Records drawn from a dataset
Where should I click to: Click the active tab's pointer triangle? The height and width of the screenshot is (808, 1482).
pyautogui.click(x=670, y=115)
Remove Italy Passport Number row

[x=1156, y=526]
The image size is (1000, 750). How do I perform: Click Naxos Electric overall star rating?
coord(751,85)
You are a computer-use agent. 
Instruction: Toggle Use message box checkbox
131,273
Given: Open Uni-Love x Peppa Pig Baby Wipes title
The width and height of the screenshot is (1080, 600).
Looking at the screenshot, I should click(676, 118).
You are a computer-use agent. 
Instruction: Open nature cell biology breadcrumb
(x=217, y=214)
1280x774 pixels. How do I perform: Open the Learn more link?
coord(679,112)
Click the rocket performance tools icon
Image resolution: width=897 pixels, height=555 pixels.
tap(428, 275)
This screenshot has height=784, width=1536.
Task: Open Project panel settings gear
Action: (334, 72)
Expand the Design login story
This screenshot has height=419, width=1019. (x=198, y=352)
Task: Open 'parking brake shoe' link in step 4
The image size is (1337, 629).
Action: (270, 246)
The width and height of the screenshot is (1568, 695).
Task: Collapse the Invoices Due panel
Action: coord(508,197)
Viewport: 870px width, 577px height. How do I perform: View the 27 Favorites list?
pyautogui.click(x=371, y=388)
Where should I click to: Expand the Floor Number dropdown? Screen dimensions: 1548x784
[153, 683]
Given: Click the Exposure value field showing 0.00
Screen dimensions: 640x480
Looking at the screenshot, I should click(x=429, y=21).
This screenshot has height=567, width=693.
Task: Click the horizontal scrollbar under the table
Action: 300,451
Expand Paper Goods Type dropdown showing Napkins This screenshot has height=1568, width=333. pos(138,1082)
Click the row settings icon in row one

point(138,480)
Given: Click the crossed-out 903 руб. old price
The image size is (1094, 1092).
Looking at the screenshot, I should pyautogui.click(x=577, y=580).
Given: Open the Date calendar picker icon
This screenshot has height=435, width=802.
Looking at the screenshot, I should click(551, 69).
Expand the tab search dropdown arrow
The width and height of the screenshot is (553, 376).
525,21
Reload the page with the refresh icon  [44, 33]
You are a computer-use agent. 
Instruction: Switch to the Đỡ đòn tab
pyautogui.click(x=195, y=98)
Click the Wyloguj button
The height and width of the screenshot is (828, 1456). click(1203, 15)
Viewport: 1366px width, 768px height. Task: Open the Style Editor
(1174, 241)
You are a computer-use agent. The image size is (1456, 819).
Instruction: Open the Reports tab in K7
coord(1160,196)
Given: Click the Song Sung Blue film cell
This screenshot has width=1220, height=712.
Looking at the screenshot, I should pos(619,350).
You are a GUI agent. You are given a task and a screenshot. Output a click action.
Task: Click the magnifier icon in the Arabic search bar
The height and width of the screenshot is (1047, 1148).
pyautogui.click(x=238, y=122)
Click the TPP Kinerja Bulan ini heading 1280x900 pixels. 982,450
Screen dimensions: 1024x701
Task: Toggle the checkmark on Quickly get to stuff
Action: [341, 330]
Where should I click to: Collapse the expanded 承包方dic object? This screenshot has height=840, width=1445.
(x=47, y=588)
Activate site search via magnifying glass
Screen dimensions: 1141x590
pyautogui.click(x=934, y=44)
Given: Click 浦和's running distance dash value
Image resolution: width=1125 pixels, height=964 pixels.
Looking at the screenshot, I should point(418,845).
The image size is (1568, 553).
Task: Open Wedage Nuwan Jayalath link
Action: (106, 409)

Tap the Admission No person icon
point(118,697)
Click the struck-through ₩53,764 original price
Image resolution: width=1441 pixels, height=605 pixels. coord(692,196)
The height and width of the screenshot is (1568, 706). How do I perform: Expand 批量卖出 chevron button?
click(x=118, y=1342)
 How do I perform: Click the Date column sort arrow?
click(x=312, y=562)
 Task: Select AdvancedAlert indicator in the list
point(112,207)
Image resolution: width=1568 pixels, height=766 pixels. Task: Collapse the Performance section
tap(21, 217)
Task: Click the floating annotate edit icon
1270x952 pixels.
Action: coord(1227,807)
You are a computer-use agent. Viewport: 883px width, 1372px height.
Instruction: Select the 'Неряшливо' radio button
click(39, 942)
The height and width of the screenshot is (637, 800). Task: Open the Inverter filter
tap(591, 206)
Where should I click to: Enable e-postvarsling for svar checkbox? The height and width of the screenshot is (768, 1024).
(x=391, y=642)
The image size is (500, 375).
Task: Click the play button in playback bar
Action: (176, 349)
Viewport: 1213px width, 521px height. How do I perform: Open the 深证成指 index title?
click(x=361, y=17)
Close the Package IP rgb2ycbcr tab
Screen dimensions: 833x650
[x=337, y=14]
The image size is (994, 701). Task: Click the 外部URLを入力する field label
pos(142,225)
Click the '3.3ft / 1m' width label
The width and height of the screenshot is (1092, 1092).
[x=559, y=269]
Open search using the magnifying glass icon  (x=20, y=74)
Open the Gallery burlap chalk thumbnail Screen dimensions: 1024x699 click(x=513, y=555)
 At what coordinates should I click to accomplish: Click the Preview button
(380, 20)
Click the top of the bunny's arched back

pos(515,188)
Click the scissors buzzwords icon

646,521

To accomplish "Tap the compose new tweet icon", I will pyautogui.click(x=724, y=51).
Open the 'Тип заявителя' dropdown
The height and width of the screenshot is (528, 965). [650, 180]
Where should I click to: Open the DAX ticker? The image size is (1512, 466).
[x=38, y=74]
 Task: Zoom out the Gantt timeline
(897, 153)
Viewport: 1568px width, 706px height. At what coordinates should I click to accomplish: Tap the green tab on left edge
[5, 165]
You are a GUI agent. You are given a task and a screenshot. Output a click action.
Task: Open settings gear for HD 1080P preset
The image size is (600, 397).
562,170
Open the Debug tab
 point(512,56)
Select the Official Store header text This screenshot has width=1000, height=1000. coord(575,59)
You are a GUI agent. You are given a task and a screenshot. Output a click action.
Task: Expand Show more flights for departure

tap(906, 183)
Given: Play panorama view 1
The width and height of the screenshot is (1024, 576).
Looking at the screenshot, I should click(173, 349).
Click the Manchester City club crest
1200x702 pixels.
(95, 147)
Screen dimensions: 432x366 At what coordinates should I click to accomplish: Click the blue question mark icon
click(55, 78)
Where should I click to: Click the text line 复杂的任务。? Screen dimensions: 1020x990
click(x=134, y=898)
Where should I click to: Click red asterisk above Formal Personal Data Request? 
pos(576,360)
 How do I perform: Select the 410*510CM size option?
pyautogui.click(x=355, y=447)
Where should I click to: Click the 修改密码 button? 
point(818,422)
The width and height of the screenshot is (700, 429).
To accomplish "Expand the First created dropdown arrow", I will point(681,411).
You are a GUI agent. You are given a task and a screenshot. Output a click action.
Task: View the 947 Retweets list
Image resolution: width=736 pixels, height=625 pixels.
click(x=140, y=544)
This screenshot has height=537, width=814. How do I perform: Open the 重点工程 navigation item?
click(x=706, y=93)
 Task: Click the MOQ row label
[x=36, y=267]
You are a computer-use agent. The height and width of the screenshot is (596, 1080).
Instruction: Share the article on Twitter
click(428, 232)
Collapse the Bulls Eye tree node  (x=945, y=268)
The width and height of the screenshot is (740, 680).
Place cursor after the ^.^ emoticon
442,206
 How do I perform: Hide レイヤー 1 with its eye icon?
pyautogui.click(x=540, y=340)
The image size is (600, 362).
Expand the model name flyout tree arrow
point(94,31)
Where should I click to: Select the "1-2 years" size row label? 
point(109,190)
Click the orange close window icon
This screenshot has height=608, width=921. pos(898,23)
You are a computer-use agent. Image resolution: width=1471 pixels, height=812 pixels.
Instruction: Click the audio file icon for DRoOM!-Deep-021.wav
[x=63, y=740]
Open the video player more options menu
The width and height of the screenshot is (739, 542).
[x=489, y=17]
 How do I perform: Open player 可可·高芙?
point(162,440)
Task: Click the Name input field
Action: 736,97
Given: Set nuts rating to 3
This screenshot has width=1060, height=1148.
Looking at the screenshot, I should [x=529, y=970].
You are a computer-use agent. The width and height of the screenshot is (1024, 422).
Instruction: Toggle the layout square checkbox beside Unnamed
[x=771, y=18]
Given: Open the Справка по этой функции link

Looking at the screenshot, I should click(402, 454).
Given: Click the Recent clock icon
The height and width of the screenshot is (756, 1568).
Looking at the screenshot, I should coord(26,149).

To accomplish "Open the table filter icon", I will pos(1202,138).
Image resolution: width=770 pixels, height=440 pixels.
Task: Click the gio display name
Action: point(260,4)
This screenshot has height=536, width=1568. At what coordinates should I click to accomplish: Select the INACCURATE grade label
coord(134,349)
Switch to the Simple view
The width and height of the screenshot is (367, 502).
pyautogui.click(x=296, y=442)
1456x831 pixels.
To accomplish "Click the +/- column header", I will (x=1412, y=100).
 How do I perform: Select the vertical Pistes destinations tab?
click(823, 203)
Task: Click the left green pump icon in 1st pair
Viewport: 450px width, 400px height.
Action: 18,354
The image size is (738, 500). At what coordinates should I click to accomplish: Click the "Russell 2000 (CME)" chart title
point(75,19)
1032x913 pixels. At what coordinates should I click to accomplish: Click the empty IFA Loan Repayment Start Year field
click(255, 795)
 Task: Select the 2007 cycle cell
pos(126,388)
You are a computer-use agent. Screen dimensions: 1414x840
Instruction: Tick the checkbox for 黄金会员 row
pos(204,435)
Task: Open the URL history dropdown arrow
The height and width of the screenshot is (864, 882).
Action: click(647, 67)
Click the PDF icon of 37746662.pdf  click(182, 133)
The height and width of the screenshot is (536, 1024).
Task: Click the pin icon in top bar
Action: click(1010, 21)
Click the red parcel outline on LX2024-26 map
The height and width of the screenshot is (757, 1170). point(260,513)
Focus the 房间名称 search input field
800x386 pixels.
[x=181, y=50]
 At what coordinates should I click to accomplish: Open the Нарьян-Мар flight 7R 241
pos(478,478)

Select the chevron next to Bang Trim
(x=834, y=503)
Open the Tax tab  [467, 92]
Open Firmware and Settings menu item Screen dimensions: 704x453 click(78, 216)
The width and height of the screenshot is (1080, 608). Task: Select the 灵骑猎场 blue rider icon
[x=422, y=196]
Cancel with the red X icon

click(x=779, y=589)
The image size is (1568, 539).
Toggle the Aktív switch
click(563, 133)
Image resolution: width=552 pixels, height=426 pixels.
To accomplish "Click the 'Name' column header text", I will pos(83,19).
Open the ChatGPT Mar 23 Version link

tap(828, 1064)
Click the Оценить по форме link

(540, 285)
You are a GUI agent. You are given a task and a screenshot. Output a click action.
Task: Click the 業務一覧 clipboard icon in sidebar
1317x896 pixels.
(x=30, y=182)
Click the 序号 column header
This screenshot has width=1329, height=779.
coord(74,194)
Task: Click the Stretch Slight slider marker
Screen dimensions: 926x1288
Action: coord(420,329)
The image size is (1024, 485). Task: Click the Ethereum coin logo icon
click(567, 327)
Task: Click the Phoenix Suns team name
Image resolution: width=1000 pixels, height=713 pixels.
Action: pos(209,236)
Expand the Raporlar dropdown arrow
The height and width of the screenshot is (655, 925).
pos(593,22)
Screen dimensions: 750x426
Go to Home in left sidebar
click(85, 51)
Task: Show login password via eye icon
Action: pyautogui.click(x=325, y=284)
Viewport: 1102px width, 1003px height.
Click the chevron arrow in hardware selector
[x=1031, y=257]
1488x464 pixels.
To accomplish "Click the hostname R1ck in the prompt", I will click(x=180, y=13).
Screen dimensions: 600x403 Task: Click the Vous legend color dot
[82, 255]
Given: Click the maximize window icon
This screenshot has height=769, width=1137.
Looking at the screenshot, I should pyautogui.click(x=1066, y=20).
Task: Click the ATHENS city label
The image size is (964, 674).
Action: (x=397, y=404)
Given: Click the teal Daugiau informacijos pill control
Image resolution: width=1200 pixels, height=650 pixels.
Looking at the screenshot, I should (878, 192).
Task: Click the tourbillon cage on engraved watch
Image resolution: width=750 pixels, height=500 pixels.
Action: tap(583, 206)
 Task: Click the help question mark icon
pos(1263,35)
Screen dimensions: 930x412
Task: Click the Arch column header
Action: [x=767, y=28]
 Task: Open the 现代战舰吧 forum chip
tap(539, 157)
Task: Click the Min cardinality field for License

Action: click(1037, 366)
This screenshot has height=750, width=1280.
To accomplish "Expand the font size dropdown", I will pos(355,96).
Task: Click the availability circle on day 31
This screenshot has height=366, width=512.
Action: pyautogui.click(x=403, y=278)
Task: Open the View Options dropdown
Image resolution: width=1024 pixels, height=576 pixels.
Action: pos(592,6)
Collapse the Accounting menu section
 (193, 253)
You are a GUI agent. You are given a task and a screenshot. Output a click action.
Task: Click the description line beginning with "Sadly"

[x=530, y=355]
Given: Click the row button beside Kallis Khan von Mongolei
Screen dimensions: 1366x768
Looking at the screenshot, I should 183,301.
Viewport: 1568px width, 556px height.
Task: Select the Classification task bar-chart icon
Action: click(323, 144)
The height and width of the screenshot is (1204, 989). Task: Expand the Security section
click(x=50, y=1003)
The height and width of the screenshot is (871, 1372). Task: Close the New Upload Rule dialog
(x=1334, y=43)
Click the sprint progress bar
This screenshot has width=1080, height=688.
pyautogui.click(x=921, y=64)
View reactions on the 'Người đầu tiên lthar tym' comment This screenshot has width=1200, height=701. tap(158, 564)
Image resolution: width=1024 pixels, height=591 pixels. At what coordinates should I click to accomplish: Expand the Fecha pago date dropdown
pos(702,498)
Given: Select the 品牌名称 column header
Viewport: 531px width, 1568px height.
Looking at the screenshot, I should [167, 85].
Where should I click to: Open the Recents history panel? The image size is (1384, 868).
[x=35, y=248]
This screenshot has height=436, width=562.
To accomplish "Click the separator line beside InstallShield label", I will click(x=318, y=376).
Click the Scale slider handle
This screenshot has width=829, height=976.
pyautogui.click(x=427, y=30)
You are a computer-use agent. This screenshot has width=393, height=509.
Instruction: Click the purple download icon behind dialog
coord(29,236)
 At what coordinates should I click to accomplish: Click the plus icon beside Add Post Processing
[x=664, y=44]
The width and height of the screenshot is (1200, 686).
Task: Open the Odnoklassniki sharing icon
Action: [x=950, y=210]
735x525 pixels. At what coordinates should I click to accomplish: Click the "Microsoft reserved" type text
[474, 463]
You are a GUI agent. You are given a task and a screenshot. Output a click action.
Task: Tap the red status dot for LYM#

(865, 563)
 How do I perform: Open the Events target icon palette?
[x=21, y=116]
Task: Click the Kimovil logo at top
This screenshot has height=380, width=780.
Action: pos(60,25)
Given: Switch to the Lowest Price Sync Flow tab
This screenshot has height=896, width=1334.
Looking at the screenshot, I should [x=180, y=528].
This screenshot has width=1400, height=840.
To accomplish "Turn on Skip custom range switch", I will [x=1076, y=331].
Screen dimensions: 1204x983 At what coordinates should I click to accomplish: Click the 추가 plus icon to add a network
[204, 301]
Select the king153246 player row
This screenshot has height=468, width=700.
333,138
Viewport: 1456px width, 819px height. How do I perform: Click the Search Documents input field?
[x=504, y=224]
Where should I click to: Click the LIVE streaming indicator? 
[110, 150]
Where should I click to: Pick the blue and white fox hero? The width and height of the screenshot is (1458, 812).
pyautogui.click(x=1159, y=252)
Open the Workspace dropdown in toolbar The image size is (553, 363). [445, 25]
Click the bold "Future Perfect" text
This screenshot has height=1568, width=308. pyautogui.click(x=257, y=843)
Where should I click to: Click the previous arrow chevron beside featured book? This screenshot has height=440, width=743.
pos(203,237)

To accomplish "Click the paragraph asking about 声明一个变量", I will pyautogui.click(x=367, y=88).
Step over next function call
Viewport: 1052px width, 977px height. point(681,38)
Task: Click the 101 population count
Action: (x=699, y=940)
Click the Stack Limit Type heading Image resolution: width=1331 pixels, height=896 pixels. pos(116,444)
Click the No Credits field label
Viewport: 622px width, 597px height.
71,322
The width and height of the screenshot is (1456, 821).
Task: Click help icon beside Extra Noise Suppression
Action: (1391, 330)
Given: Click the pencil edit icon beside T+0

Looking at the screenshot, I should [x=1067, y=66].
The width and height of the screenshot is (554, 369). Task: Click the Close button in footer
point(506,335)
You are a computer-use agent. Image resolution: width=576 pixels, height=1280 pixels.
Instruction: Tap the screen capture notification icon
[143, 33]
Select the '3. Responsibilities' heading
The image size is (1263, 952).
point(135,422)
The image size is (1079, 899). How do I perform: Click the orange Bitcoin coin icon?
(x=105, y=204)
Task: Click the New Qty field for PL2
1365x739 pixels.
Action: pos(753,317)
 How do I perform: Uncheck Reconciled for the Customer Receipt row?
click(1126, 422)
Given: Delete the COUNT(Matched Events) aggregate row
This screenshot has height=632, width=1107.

## WORK TASK:
Set down only the line containing "Given: Click the pencil edit icon beside T+0" and the lines after it through the end, exactly as they appear above.

## ANSWER FOR THIS EXERCISE:
Given: Click the pencil edit icon beside T+0

Looking at the screenshot, I should [x=1067, y=66].
The width and height of the screenshot is (554, 369). Task: Click the Close button in footer
point(506,335)
You are a computer-use agent. Image resolution: width=576 pixels, height=1280 pixels.
Instruction: Tap the screen capture notification icon
[143, 33]
Select the '3. Responsibilities' heading
The image size is (1263, 952).
point(135,422)
The image size is (1079, 899). How do I perform: Click the orange Bitcoin coin icon?
(x=105, y=204)
Task: Click the New Qty field for PL2
1365x739 pixels.
Action: pos(753,317)
 How do I perform: Uncheck Reconciled for the Customer Receipt row?
click(1126, 422)
Given: Delete the COUNT(Matched Events) aggregate row
This screenshot has height=632, width=1107.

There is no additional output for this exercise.